Brief: Can you restate the records below word for word?

Stored data entries:
--- --- ---
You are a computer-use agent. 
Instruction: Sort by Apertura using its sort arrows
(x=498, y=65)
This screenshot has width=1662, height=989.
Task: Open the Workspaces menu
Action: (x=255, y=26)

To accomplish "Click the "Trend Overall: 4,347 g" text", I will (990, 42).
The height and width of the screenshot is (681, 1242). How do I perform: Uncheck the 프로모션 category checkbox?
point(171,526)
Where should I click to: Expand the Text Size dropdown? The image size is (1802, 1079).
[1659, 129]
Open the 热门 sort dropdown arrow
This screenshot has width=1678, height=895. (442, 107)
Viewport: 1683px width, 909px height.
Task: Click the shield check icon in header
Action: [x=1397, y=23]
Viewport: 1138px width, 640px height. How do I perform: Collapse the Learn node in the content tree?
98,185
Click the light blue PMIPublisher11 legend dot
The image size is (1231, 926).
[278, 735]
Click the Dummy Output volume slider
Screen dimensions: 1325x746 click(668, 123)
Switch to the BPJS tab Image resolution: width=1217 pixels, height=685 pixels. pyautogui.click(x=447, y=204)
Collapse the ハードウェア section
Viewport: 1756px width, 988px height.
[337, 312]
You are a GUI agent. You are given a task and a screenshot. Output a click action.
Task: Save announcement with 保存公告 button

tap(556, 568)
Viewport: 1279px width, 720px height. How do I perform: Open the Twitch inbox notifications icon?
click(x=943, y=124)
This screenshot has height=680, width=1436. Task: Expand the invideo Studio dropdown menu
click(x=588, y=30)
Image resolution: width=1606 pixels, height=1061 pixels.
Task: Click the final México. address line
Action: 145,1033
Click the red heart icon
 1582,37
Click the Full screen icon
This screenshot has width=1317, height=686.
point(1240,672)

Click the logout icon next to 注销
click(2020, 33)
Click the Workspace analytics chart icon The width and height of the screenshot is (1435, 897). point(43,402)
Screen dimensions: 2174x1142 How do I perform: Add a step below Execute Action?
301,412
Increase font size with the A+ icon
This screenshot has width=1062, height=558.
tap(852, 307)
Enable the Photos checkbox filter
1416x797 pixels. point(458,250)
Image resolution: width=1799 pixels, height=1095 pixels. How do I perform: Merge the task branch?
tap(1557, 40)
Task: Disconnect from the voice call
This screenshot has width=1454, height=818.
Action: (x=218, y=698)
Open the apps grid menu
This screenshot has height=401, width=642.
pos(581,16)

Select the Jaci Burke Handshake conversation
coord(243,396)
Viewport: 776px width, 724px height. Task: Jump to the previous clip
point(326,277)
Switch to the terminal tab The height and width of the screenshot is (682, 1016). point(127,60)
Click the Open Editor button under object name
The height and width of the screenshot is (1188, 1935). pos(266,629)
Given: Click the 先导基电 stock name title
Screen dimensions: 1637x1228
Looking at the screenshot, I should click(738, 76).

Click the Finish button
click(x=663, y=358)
--- --- ---
Final answer:
You are a computer-use agent. 
Instruction: Sort by Apertura using its sort arrows
(x=498, y=65)
This screenshot has width=1662, height=989.
Task: Open the Workspaces menu
Action: (x=255, y=26)

To accomplish "Click the "Trend Overall: 4,347 g" text", I will (990, 42).
The height and width of the screenshot is (681, 1242). How do I perform: Uncheck the 프로모션 category checkbox?
point(171,526)
Where should I click to: Expand the Text Size dropdown? The image size is (1802, 1079).
[1659, 129]
Open the 热门 sort dropdown arrow
This screenshot has width=1678, height=895. (442, 107)
Viewport: 1683px width, 909px height.
Task: Click the shield check icon in header
Action: [x=1397, y=23]
Viewport: 1138px width, 640px height. How do I perform: Collapse the Learn node in the content tree?
98,185
Click the light blue PMIPublisher11 legend dot
The image size is (1231, 926).
[278, 735]
Click the Dummy Output volume slider
Screen dimensions: 1325x746 click(668, 123)
Switch to the BPJS tab Image resolution: width=1217 pixels, height=685 pixels. pyautogui.click(x=447, y=204)
Collapse the ハードウェア section
Viewport: 1756px width, 988px height.
[337, 312]
You are a GUI agent. You are given a task and a screenshot. Output a click action.
Task: Save announcement with 保存公告 button

tap(556, 568)
Viewport: 1279px width, 720px height. How do I perform: Open the Twitch inbox notifications icon?
click(x=943, y=124)
This screenshot has height=680, width=1436. Task: Expand the invideo Studio dropdown menu
click(x=588, y=30)
Image resolution: width=1606 pixels, height=1061 pixels.
Task: Click the final México. address line
Action: 145,1033
Click the red heart icon
 1582,37
Click the Full screen icon
This screenshot has width=1317, height=686.
point(1240,672)

Click the logout icon next to 注销
click(2020, 33)
Click the Workspace analytics chart icon The width and height of the screenshot is (1435, 897). point(43,402)
Screen dimensions: 2174x1142 How do I perform: Add a step below Execute Action?
301,412
Increase font size with the A+ icon
This screenshot has width=1062, height=558.
tap(852, 307)
Enable the Photos checkbox filter
1416x797 pixels. point(458,250)
Image resolution: width=1799 pixels, height=1095 pixels. How do I perform: Merge the task branch?
tap(1557, 40)
Task: Disconnect from the voice call
This screenshot has width=1454, height=818.
Action: (x=218, y=698)
Open the apps grid menu
This screenshot has height=401, width=642.
pos(581,16)

Select the Jaci Burke Handshake conversation
coord(243,396)
Viewport: 776px width, 724px height. Task: Jump to the previous clip
point(326,277)
Switch to the terminal tab The height and width of the screenshot is (682, 1016). point(127,60)
Click the Open Editor button under object name
The height and width of the screenshot is (1188, 1935). pos(266,629)
Given: Click the 先导基电 stock name title
Screen dimensions: 1637x1228
Looking at the screenshot, I should click(738, 76).

Click the Finish button
click(x=663, y=358)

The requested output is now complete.